» **JOB**:
Answer these questions from the windowing discussion excerpt:
1. What does the opening paragraph say there needs to be?
2. The passage on reducing the Gibb's phenomena suggests replacing the discontinuity with a short continuous function segment. What examples of such a segment does it give?
3. According to the reply addressed to "Ron," what do most practical windows do at the edges?

» **SOURCE EXCERPT**:
:::::

I was talking about the "temporal" gating of
non-periodic-in-aperture-width signals, and
discontinuities in the middle of the waveform,
before applying an additional "window function".
There needs to be a more widespread and commonly
used glossary of the terminology.
rhn
Reply by Fred Marshall●June 26, 20082008-06-26
"Ron N" <ron.nicholson@gmail.com> wrote in message
news:3de35455-919f-4715-a986-e4ee80428c1c@z32g2000prh.googlegroups.com...
On Jun 26, 7:00 am, Andor <andor.bari...@gmail.com> wrote:
Typical windowing only helps remove the ringing near
discontinuous boundary conditions at the sides of the window.
You will still get ringing from discontinuities in the middle
of the window.
It might be possible to reduce or eliminate the Gibb's
phenomena by approaching the limit of the sinusoidal series
in a different manner. Instead of just adding terms, one can
replace the discontinuity with a short continuous function
segment (trapezoidal edge, or other higher order polynomial),
and approach the limit by simultaneously both increasing the
number of terms and decreasing the span of the replaced
segment being approximated by those terms in proportion to
the number of terms, thus decreasing the L2 error of both
approximations together.
Ron,
I have never seen a "discontinuous window" unless you want to include the
gate function as a window as we always do. But that's a limiting case of
really "no window". I've certainly not seen one with discontinuities in the
middle.
Some supergained theoretical windows have spikes at the edges but they
aren't very practical anyway. Others of this sort have sinusoidal
properties. But these are *way* out there......
Most practial windows go to zero at the edges and maybe have a discontinuous
first derivative. Many have their first derivative zero as well.
Typical windowing is a type of lowpass filter (in frequency) and does reduce
the ringing at temporal discontinuities.

:::::

» **DATA SHOWN**:
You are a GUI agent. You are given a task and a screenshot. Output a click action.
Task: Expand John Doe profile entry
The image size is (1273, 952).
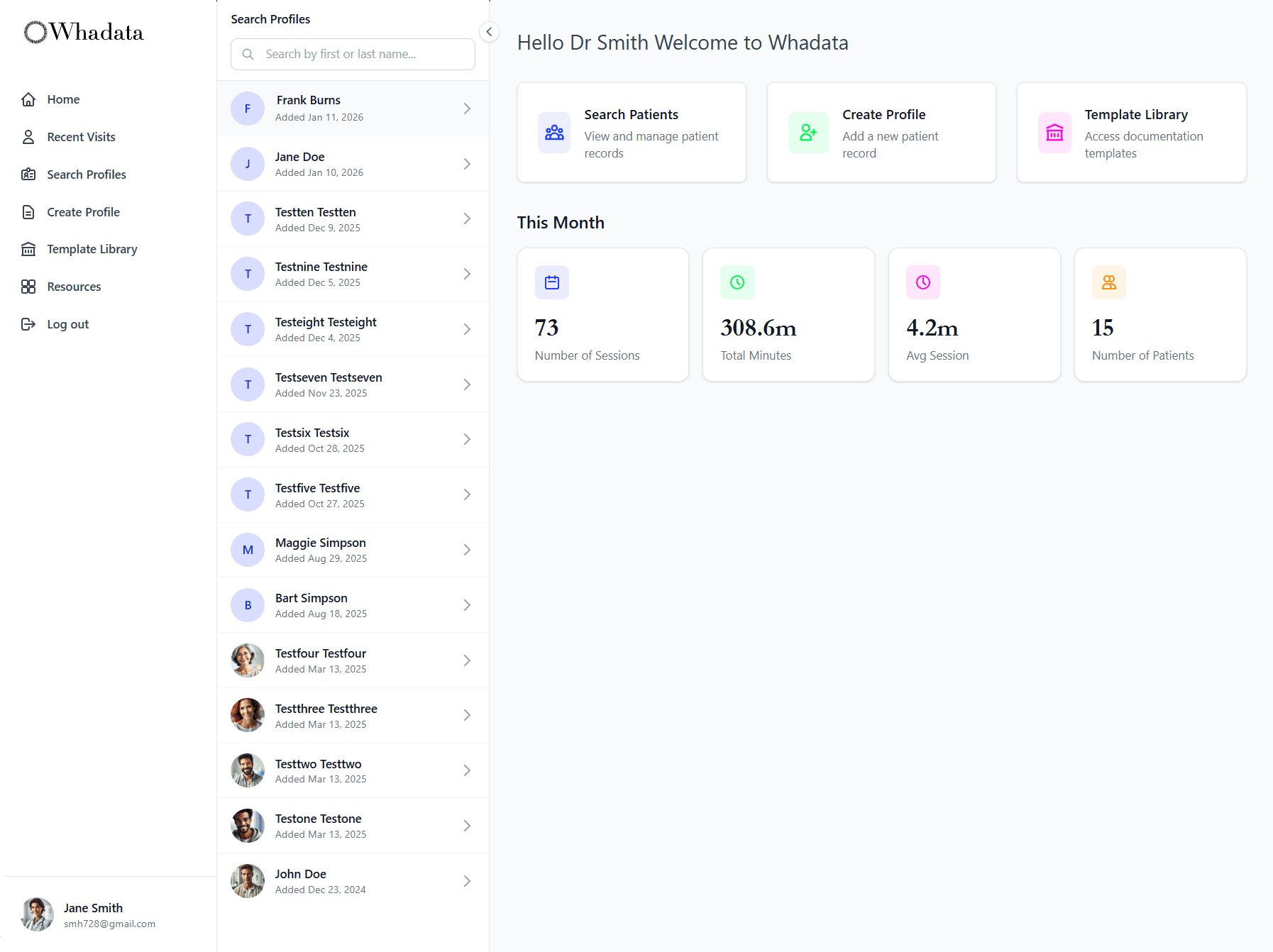467,880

:::::

» **SOLUTION TO THE PROBLEM**:
1. A more widespread and commonly used glossary of the terminology.
2. A trapezoidal edge, or another higher order polynomial.
3. They go to zero at the edges.